Successful searches are cheaper. The expected probe count is approximately (1/α) × ln(1/(1 − α)), where α is the load factor. At 0.5 load, that works out to roughly 1.4 probes. At 0.8, about 2.0.

These formulas assume uniform hashing, which double hashing approximates well. In practice, most implementations resize the table (usually doubling to the next prime) once the load factor crosses a threshold like 0.7 or 0.75.

The Cache Trade-off

One area where double hashing can lose ground is cache performance. Modern CPUs load memory in chunks (cache lines), so accessing consecutive slots, as linear probing does, is fast because the nearby slots are likely already in the cache. Double hashing jumps by larger, less predictable intervals, which means more cache misses per probe.

In practice, this trade-off depends on the workload. Research from Greg Heileman and Wenbin Luo found that the savings from fewer collisions in double hashing usually compensate for the extra cache misses, making it the better overall choice in many scenarios. However, at low load factors where collisions are rare anyway, linear probing’s cache friendliness can give it an edge. The right choice depends on your expected table density and access patterns.

Handling Deletions

Deleting an entry from a double-hashed table is trickier than it sounds. You can’t simply empty the slot, because other keys may have been inserted after probing past that slot. If you clear it, any search for those later keys will hit the empty slot and incorrectly conclude the key doesn’t exist.

The standard solution is tombstone deletion (also called lazy deletion). Instead of truly emptying the slot, you mark it with a special “deleted” flag. During a lookup, tombstones are treated as occupied, so the search keeps probing past them. During insertion, tombstones are treated as empty, so new keys can reclaim the space. Over time, if too many tombstones accumulate, the table can be rebuilt to clear them out.

A Worked Example

Suppose you have a table of size 13 and two hash functions: h1(key) = key % 13 and h2(key) = 1 + (key % 12). You want to insert the key 27.

First, compute the home position: 27 % 13 = 1. If slot 1 is empty, you’re done. If it’s occupied, compute the step size: 1 + (27 % 12) = 1 + 3 = 4. Now probe slot (1 + 1×4) % 13 = 5. If that’s taken, try (1 + 2×4) % 13 = 9, then (1 + 3×4) % 13 = 0, and so on. Because 13 is prime, this sequence will eventually visit every slot.

Now insert key 40. Home position: 40 % 13 = 1 (same as 27). Step size: 1 + (40 % 12) = 1 + 4 = 5. The probe sequence is 1, 6, 11, 3, 8… completely different from 27’s sequence, even though both keys collided at slot 1. That’s the core advantage of double hashing in action.

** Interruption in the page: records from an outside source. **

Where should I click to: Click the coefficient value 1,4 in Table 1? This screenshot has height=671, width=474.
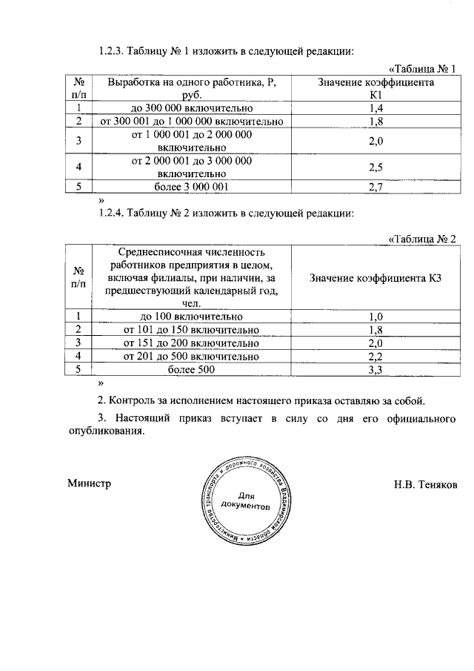pos(375,108)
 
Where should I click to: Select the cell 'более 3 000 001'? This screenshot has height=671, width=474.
pos(192,188)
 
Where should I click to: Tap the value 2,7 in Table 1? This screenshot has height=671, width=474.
pos(375,188)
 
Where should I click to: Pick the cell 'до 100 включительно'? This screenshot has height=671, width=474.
pos(191,317)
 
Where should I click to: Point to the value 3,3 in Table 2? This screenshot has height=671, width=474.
pos(375,369)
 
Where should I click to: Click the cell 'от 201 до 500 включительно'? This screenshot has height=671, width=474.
pos(191,356)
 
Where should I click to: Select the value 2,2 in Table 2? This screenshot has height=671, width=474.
pos(375,356)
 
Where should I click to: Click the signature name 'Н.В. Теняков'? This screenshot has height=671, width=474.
pos(426,483)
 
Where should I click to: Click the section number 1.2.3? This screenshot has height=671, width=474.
pos(111,52)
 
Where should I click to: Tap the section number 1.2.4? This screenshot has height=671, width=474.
pos(111,214)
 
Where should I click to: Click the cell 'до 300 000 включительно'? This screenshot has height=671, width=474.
pos(192,108)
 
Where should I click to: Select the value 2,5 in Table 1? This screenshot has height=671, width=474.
pos(375,168)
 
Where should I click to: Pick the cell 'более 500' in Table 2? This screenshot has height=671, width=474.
pos(191,369)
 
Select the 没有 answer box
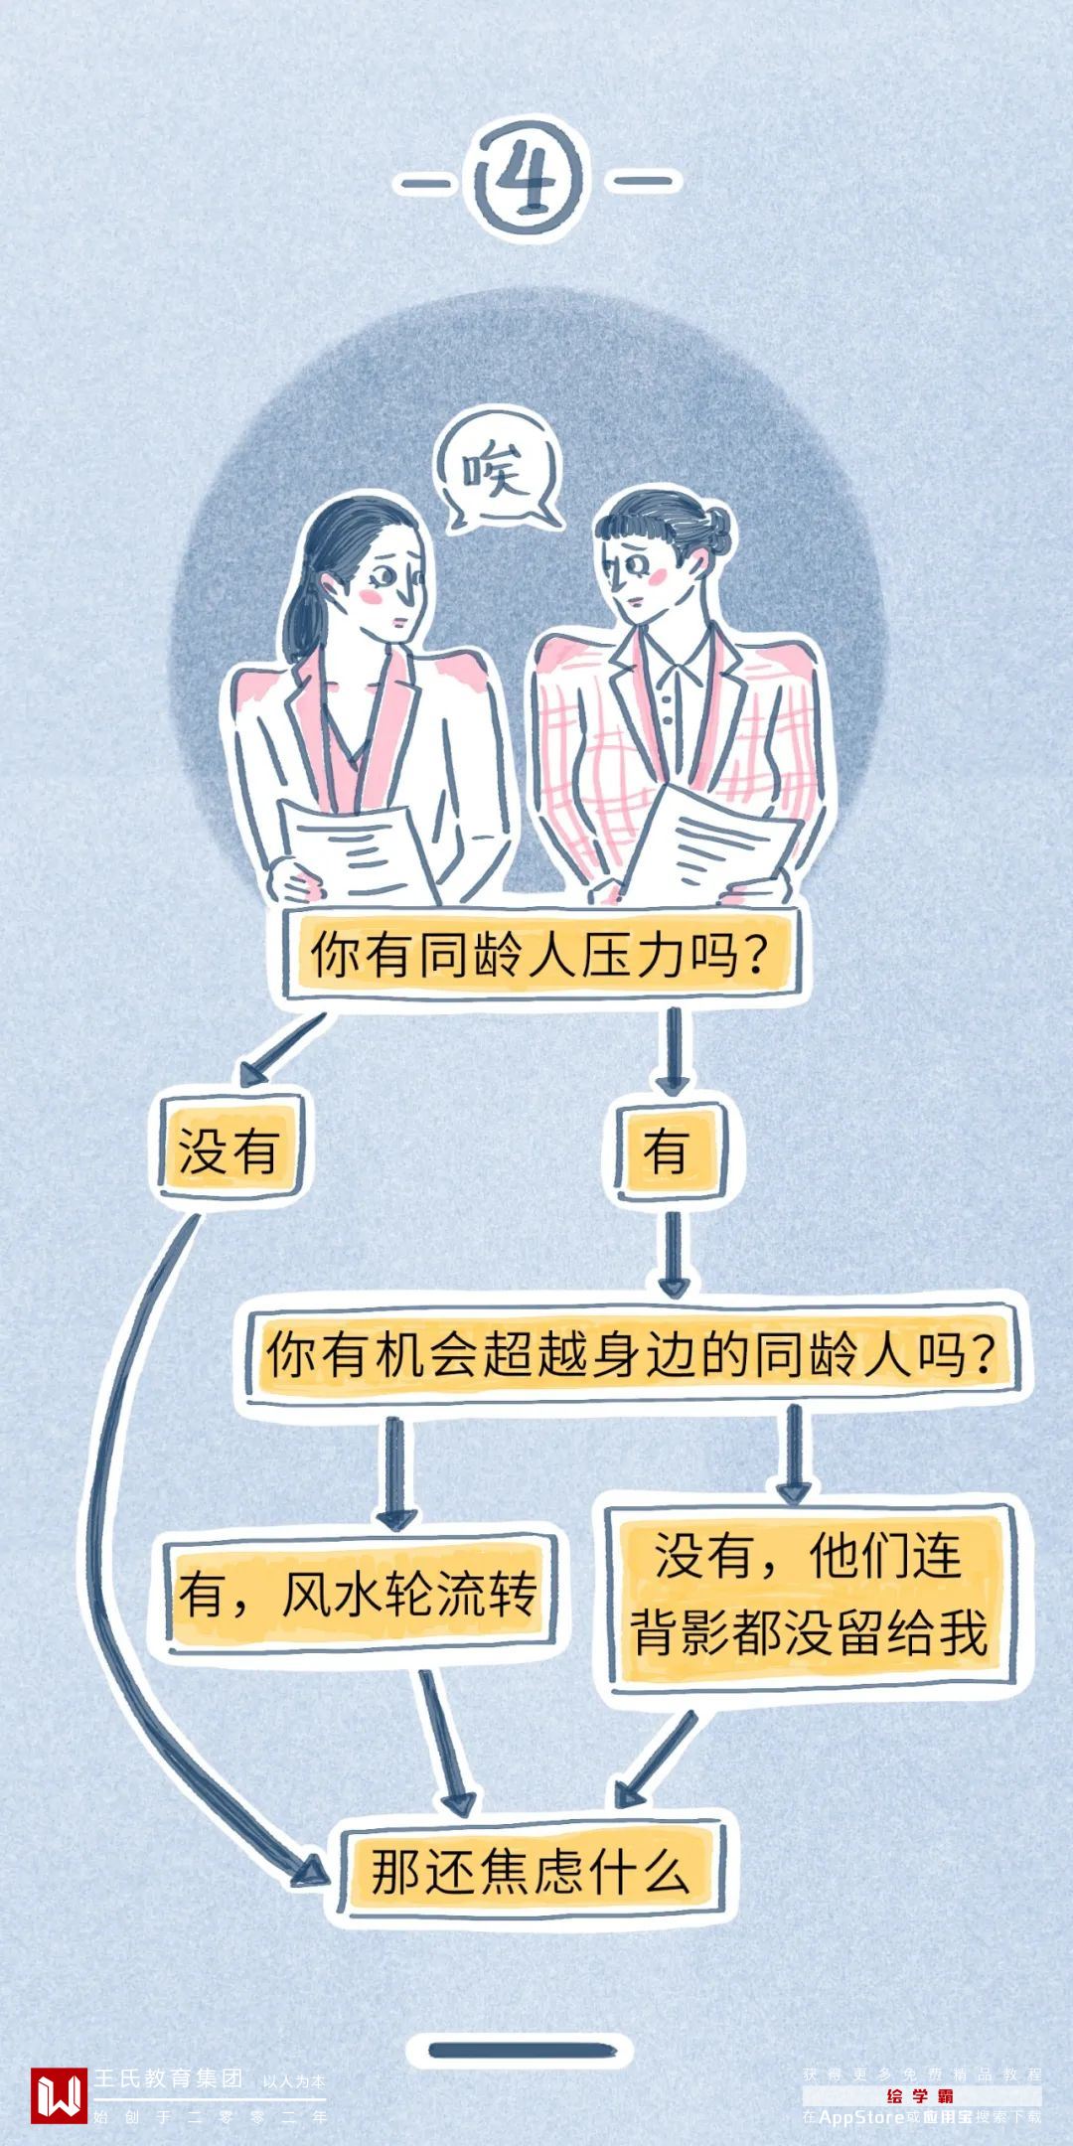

Where Double Hashing Is Used

Double hashing shows up primarily in database indexing, where fast key lookups on large datasets are essential. It’s also used in some language runtime implementations and custom hash table libraries where developers need fine-grained control over collision behavior. General-purpose standard libraries (like Python’s dict or Java’s HashMap) tend to use other strategies, such as chaining or Robin Hood hashing variants, but double hashing remains a common choice in systems programming and embedded environments where memory overhead needs to stay minimal and predictable.